Seria Net
No.04


日本食のすすめ

明治時代のことです。あるドイツ人の医者が人力車を雇って、日光へ旅行に行くことにしました。東京から日光まで百十キロ。車夫はこの道のりを交替なしで走り通し、十四時間半で到着しました。馬でも六回は取り換えなければならない距離です。

驚いた医者は車夫に、日頃何を食べているのかと尋ねました。答えは米とジャガイモ、大麦、粟、百合の根などというものでした。医者はあまりの粗食にまた驚き、車夫に肉中心の食事を与えて、どれくらい走れるか実験を試みました。
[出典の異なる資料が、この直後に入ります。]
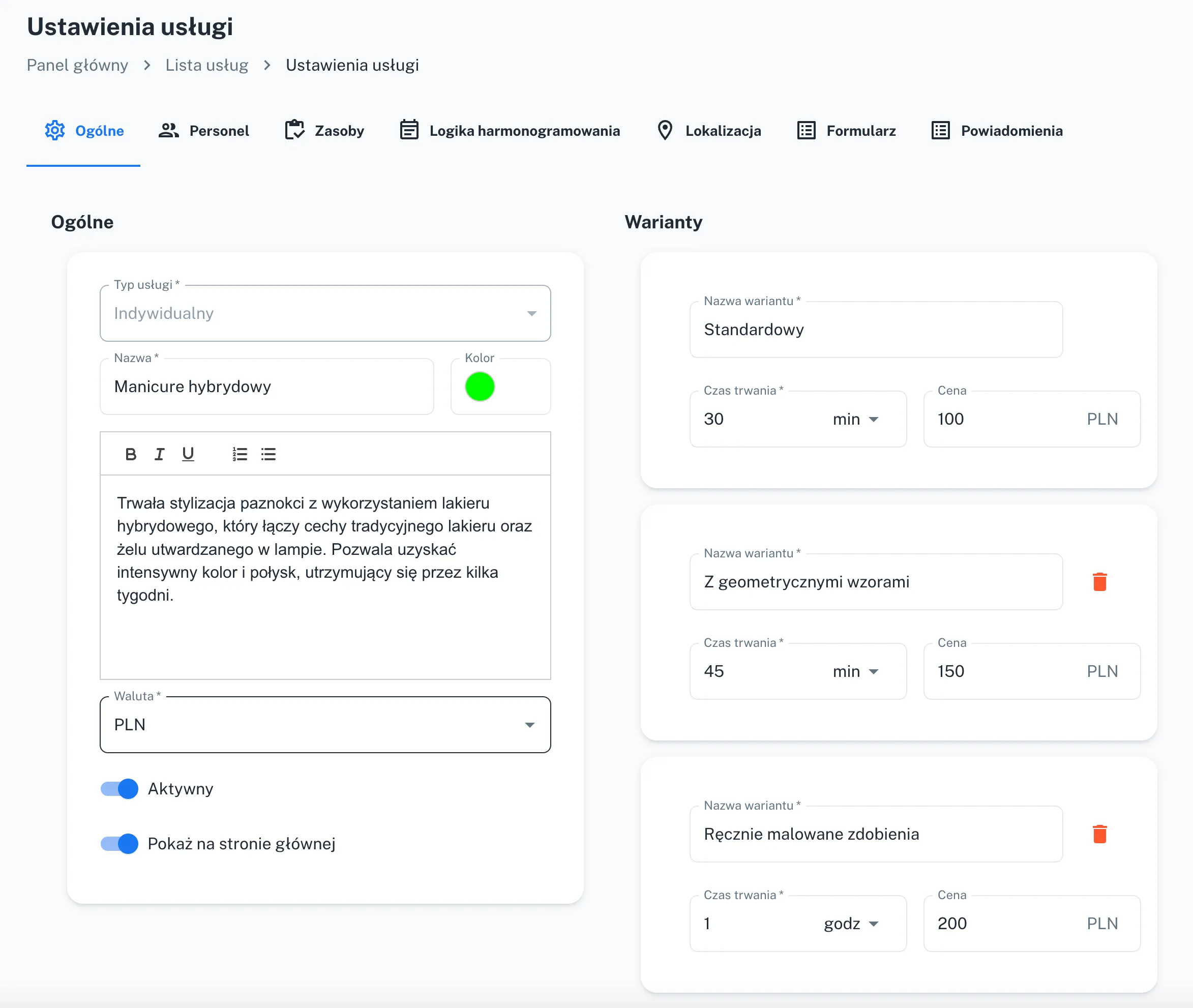1193x1008 pixels.
Task: Open the Waluta PLN dropdown
Action: pyautogui.click(x=324, y=725)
ところが車夫は三日もすると、疲労を訴え走れなくなってしまいました。

欧米化した現代の食生活は、確かに昔より体格は大きくしましたが、体力はどうでしょうか。穀物、根菜中心のかつての日本食は、実はヒトという動物の体に合ったものであるようです。ヒトは雑食性で動物を捕らえて食べるには足が遅いし、爪も犬歯も鋭くないため、もともと動物性タンパク質だけに依存しては生きてゆけないようです。ヒトは、デンプンを分解する酵素アミラーゼを唾液にもっている数少ない動物です。草食の馬や肉食のみのライオンなどにはみられません。やはり肉や草よりも穀物、根菜などがもともと適しているということがいえるのです。

最近になって、アメリカあたりから日本食の評価が上がっていますが、日本ではいまだファースフード、ジャンクフードのとりこのまま。祖先が築き上げたすばらしい食文化を私たちがまず見直して、子供たちに伝えてゆきたいものです。